Федор Иванович пожал плечами.
Вокруг был весенний город. У магазинных витрин натягивали полосатые, яркие тенты. В сквере возле консерватории у памятника Глинке бегали и кричали дети. Глинка стоял над ними и среди них очень добрый и задумчивый. Его хотелось назвать дедушкой. Двери центрального подъезда Мариинского театра были распахнуты настежь, в их темные провалы врывался весенний ветер. Наверное, театр сушили и проветривали. Гагарин улыбался сквозь стекло газетного киоска. Звенели трамваи. И сильно пахло корюшкой — ее продавали с лотка, прямо на улице.
Два каких-то парня оглянулись вслед Рите и даже приостановились на миг. Она сделала вид, что не заметила этого, но сразу повеселела.
— Я тебе непременно помою окна, — сказала она. — И не сердись на меня. Я тебя ужасно люблю. Просто до спазмы в сердце.
— Только не надо спазм, — попросил Федор Иванович.
— Ладно. Если не лезем на Исаакий, то идем сейчас в Никольский собор! Уйму лет не была в церкви.
Федор Иванович пожал плечами. Ему было безразлично, куда идти.
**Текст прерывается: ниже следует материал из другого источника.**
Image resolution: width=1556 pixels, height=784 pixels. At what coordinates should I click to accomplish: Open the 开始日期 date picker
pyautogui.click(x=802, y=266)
— Давай, — сказал Федор Иванович. — Но что это тебя сегодня все в соборы тянет?
— Дедовская кровь заговорила, — не очень весело усмехнулась Рита.
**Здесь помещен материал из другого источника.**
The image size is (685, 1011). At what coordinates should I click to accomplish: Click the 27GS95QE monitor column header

Их дед по матери был сельским попом на Псковщине, дед по отцу — конокрадом в тех же местах. Дед по отцу не верил ни в бога, ни в черта и погиб, забитый насмерть мужиками. Причем, как потом выяснилось, в той краже, за которую его убили, он виноват как раз не был. Их мать верила в бога до самой смерти, и тайком от отца крестила обоих, и научила молитвам, и водила в церковь. До тридцать пятого года в углу над кроватью матери висело много икон, старинных и темных, доставшихся матери после смерти деда. Потом отец — коммунист, безбожник, человек большой воли и мужества — приказал матери убрать иконы. Она послушно убрала их в сундук, а лучшую — икону Казанской Божией Матери — отдала в Никольский собор. Когда отца арестовали, при обыске нашли иконы в количестве, действительно, чересчур большом для средней советской семьи.
Они шли по улице Глинки, и собор вырастал над ними, закрывая пятью золотыми куполами все больше и больше неба. Синие стены собора просвечивали сквозь еще редкую листву кленов. Под ветками кленов, вдоль ограды соборного сквера шли трамваи, скрежеща на повороте. Дорожки сквера были заасфальтированы, ровные полоски газонных ограждений обсажены маргаритками. Все имело чистый и современный вид.